Tales From A Troubled Land; Alan Paton: From the days when art and literature from South Africans of color (U. of Chicago prof, Denis Brutus, was a notable exception) weren't getting through to the States. South African-raised Englishman, Paton, avoids the privileged-yet-earnest white activist traps of broad characterization, either/or thinking, and sweeping generalization. Paton knows the emotional terrain because he lived with and loved deeply South Africa's people of color. Their experiences were his unshakable, true north, and his writing taught me never to accept anything less from my own.

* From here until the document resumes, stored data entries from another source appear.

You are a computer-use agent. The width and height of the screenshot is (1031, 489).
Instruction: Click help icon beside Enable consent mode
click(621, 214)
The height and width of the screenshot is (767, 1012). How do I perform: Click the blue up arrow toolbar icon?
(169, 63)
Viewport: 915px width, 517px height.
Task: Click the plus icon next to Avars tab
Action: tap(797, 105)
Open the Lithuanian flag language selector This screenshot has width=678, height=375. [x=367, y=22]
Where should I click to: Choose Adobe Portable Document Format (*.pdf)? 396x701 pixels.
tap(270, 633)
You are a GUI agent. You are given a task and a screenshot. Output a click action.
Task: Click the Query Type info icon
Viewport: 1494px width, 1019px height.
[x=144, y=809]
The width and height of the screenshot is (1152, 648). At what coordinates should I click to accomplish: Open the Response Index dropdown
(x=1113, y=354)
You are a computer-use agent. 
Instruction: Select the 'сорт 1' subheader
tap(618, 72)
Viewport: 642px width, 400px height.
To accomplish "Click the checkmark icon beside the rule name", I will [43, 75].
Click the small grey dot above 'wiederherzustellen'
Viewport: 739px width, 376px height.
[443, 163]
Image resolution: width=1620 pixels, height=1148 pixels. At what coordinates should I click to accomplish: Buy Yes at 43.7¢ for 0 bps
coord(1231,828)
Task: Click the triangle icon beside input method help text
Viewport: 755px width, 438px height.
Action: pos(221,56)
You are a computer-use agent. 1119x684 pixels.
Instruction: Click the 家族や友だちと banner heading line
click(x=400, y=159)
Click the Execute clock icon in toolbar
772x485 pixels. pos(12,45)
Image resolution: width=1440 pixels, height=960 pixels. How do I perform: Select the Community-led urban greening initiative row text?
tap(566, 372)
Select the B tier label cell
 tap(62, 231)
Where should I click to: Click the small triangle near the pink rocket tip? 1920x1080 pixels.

Today's activist authors rely on The Times (pick a major, metro area) and NPR for their talky, tired, impotent change-being. They get book deals and literary prizes for it, too. Paton puts them all to shame.


Gentlemen's Agreement; Laura Z. Hobson: More than just how bigotry looks, Gentlemen's Agreement is about how bigotry thinks -- and, in the most rarified circles. It helped me home in on the qualities of human interaction on race and creed that just seemed ... off. Surprisingly, for a book about ideas, this is a book of profound humanity. Surprisingly, for a book about a bunch of New York swells, it's a book that stays blessedly down to earth.


Fahrenheit 451; Ray Bradbury: Censorship? No. Fahrenheit 451, first published in 1953, is about the consequences of thinking -- and doing -- for yourself in the age of Internet and reality TV. Shatteringly prescient.


Can't You Hear Me Callin'; Richard D. Smith: I was not a fan of musical biographies. Even the high-falutin' ones seemed to focus exclusively on their subjects' sex lives in order to obscure the authors' inexcusable ignorance of the fundamentals of music, and of creativity itself. Not so Richard D. Smith's towering biography of the Father of Bluegrass Music, Bill Monroe. Smith understands Monroe's earth-shattering, musical creation in a way that bluegrass musician/authors like Neil Rosenberg, and musical dilettantes like Ted Lehmann and Kim Ruehl of No Depression fail to do to this day. Are the sex, the soap operas, the struggles, and the spite still here? Yes, they are, in authoritative detail. But, if you want to understand bluegrass music better than anyone else on the festival circuit, there is no other -- or better -- book.

The BibleRight. Don't @ me. See, if someone spends your childhood telling you that you must live by this book, or perish; if, decades later, you discover that a bunch of someones spent your childhood lying to you about what's in this book you must live by, or perish; when you finally read the entire book for yourself, it is life-changing. In my case, so much so that I now live by an almost entirely-different set of rules than those with which I grew up.